Trapped inside an Airbnb powder keg
Eric Tietavainen's Gilmour Street apartment building scene of last week's fatal shooting
Eric Tietavainen woke up last Wednesday morning to the sound of police officers kicking down doors.
"I opened my front door and I had three policemen with their guns pointed at me," he said.
Four males had been shot inside the back unit of Tietavainen's Gilmour Street apartment building, including a 15-year-old boy. One of the shooting victims, 18-year-old Manyok Akol, died from his injuries.
People say, 'Oh, you should move.' I go, 'Where?'- Eric Tietavainen
Tietavainen, 66, said it's just the latest in a string of frightening disturbances since a new owner took over the six-unit building a couple years ago and began converting the one-bedroom units into Airbnb rentals.
"There was a lot of parties, and that sort of got a lot of people to move out because it became noisy and kind of an unsafe environment," Tietavainen said.
The incidents aren't always violent in nature — Tietavainen said one Canada Day he discovered a couple having sex in the corridor outside his apartment.
Now, four of the six units are listed on the short-term rental site, and Tietavainen believes the woman in the only other non-Airbnb apartment is on her way out, too.
Scene of the crime
Nearly a week after the fatal shooting, blood still stained the snow on the building's front porch, and the front door window that was shattered by police hadn't been repaired.
Tietavainen, who has lived at 490 Gilmour St. since 2011, said his friends have advised him to move, but because he's on a fixed income, he said there's nowhere affordable for him to go.
"People say, 'Oh, you should move.' I go, 'Where?'" he said.
Following the shooting, Airbnb said listings at 490 Gilmour St. had been deactivated, and the host had been removed from the platform. But by Tuesday afternoon, one week after the deadly shooting, two listings by the same host appeared on the website.
Somerset Coun. Catherine McKenney said that's "extremely frustrating."
"Neighbours on that street continue to be concerned. There's some trauma that comes after a shooting on your street, and to have Airbnb to continue to allow this owner to list on their platform is really unconscionable."
In an email, Airbnb apologized and said the listings were deactivated as soon as they were brought to the company's attention.
Stricter rules coming
CBC News has reached out to Pierre Begin, the owner of the Gilmour Street properties, several times since the Jan. 8 shooting. He has declined to comment, and didn't return messages left Tuesday morning.
McKenney said the incident proves the city was correct to go ahead with stricter Airbnb rules. The new regulations, which are aimed at stamping out short-term rental "ghost hotels" like the one on Gilmour Street, will take several months to come into effect.

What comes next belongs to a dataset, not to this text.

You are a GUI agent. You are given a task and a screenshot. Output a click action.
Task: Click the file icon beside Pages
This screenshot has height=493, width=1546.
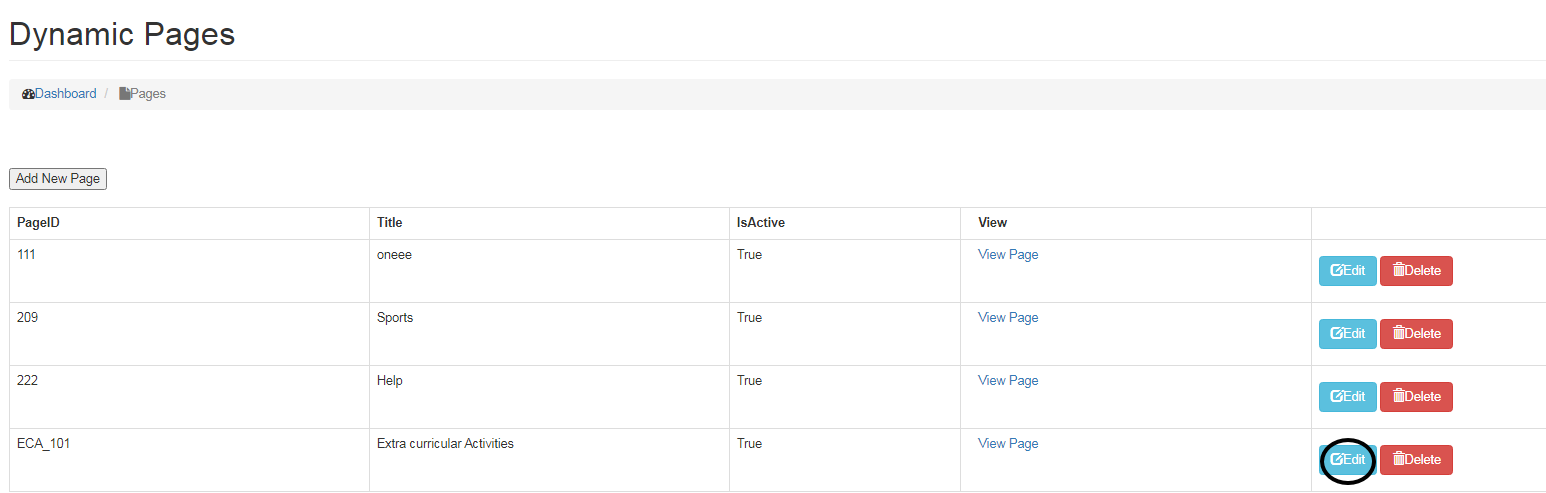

Technically, these sorts of short-term rentals are already illegal in residential neighbourhoods. Anthony Di Monte, the city's general manager of emergency and protective services, said the city has issued 27 notices of violation for operating a short-term rental in a residential zone since last January.
Ottawa police had no update on the shooting investigation Tuesday, and would not comment on previous calls to the Gilmour Street address.